Zespół kierowany przez prof. Louisa Ptaceka z Uniwersytetu Kalifornijskiego w San Francisco przeprowadził studia genetyczne dwóch rodzin, w których przypadki migreny są bardzo częste.
Okazało się, że większość członków tych rodzin cierpiących na migreny jest nosicielami zmutowanego genu CK1delta lub są dziećmi rodziców z tym genem.
Myszy jak ludzie
Gen CK1delta sprzyja wytwarzaniu tzw. kinazy białkowej. Zmutowany gen nazwany CK1beta spowalnia wytwarzanie kinazy białkowej odgrywającej ważną rolę w wielu życiowych funkcjach zarówno mózgu, jak i całego organizmu. Informacje o odkryciu zamieszcza pismo „Science Translation Medicine".
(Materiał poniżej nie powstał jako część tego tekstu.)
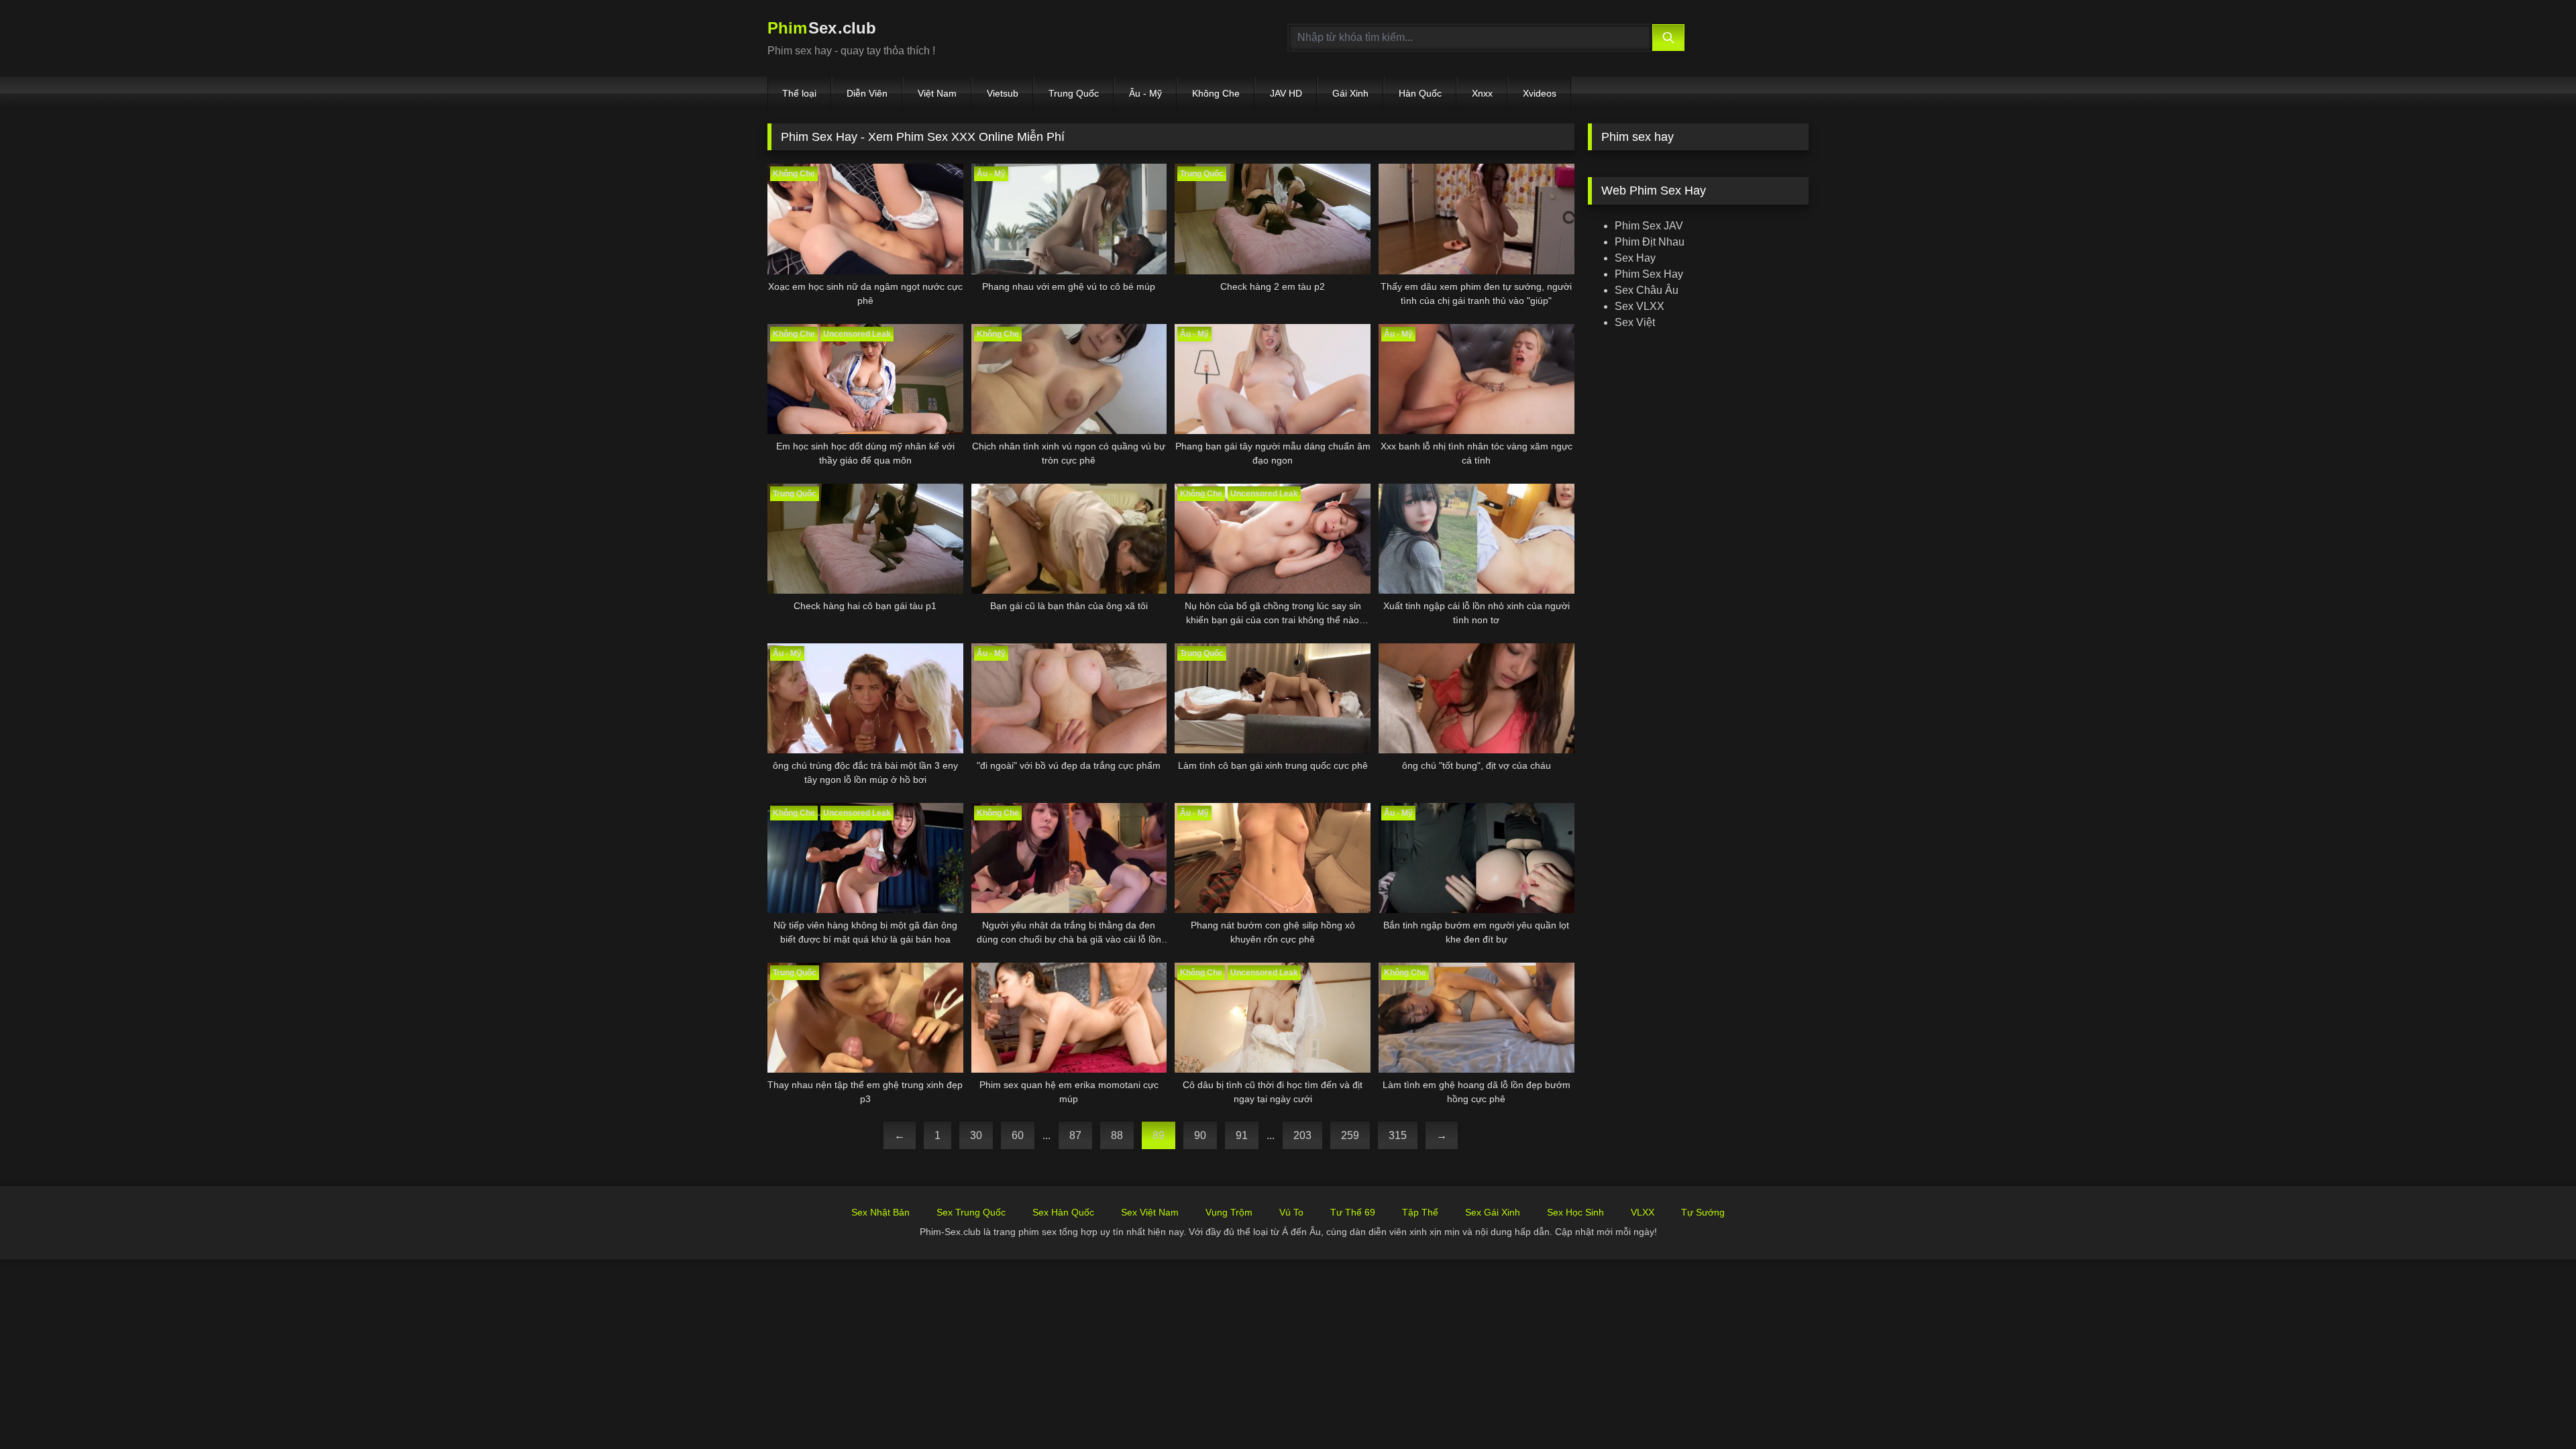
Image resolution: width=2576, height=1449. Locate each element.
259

Aby sprawdzić, czy ta genetyczna mutacja odpowiada za bóle migrenowe, naukowcy przeprowadzili doświadczenie na myszach. Ponieważ nie ma sposobu, aby zmierzyć natężenie bólu głowy u myszy, badacze posłużyli się inną techniką. Obserwowali bezpośrednio mózg myszy wyposażonych w zmutowany gen, a konkretnie tzw. astrocyty, komórki charakteryzujące się nieregularnym kształtem, posiadające wypustki rozgałęziające się we wszystkich kierunkach. Astrocyty chronią i „podtrzymują" neurony. Okazało się, że w mózgach myszy ze zmutowanym genem wystąpiła większa koncentracja wapnia i astrocytów.
– Nasze badania są krokiem do poznania mechanizmu migreny, ale nie łudzimy się, że odkryta przez nas mutacja to jedyny gen odpowiedzialny za migrenę – wyjaśnia prof. Louis Ptacek.